Just three days before the March 20th primary, the Democrats seeking the 7th District nomination – challenger Anthony Clark and Congressman Danny Davis – discussed gun violence at a forum that included questions from high school students.
Both candidates had the chance to discuss the pressing topic – one on the minds of students across the country after last month’s shooting in Florida that killed 17 people, most of them teenagers.
CNN reported that tens of thousands of students participated in a national “walk out” last Wednesday, exactly a month after the Marjory Stoneman Douglas High School shooting.
“I commend the young people who took off school for 17 minutes the other day to convince legislators that something more impactful has to be done to limit access to the weapons that people can get that they never should have,” Davis said.
Odessey Stewart, a 16-year-old student at CCA Academy and member of Global Majority Youth Rising, wanted to know the candidates’ opinions on Mayor Rahm Emanuel’s $95 million police academy to be built in West Garfield Park.
She also asked both candidates to explain what they would do if they could allocate the money instead to the 7th District. Odessey said she thought Clark answered her question more directly.
Clark, a teacher at Oak Park River Forest High School, said he did not support funding of the training academy, and he would invest the money in researching and implementing urban agriculture in the community.
Davis said he supports the training academy but would prefer the money be used to pay not-for-profits to provide after-school activities for young people to be safely engaged in the community.
Another student representative from Global Majority Rising, 19-year-old Devon Temple, asked the candidates to give their opinions on Gov. Bruce Rauner’s recent veto of a gun store licensing legislation.
The Chicago Tribune reported Rauner vetoed the bill last week, saying there already was enough regulation of gun shops.
Temple said both candidates answered his question “half-way” and was hoping they would have an action plan for gun shop regulation.
The candidates also were asked to elaborate on their experiences with gun violence and how that has helped them approach the topic.
Davis said when he was a CPS teacher, six of his students were killed and five or six committed gun violence.
Clark briefly mentioned a personal experience he had with guns back in 2007 as he was about to be deployed overseas; later after the forum Clark explained that he was grazed with a bullet by gang members who were targeting people in the military.

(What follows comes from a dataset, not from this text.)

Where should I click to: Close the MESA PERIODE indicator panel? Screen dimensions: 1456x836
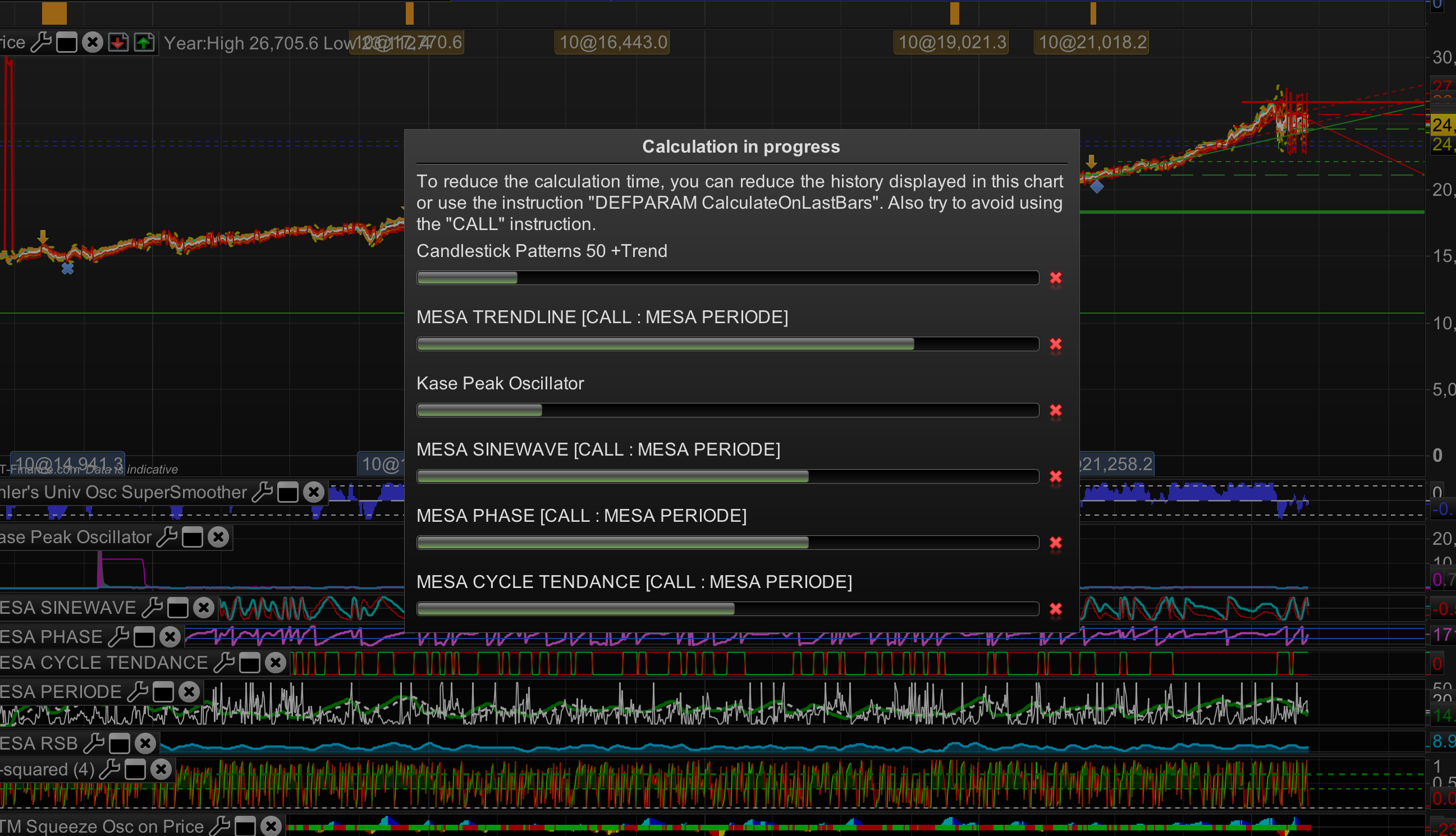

He, too, has known students affected by gun violence, both while teaching in Austin and also at OPRF.
During his nine years as an educator, Clark said 11 of his students have been lost to gun violence, including OPRF senior Elijah Sims, who was shot to death in Austin a day before his 17th birthday, according to the Chicago Sun-Times.
The candidates also were queried about President Trump’s idea of arming teachers.
Davis responded: “If I had my way, the only individuals who could have access to an automatic or semiautomatic weapon would be the military. I’m not even sure if I want law enforcement to be armed.”
Clark’s response: “I have PTSD, and it’s tragic that when I look in the students’ eyes I see the same symptom.”
The forum was hosted in partnership with Moms Demand Action for Gun Sense in America, which was started in response to the Sandy Hook school shooting in December 2012.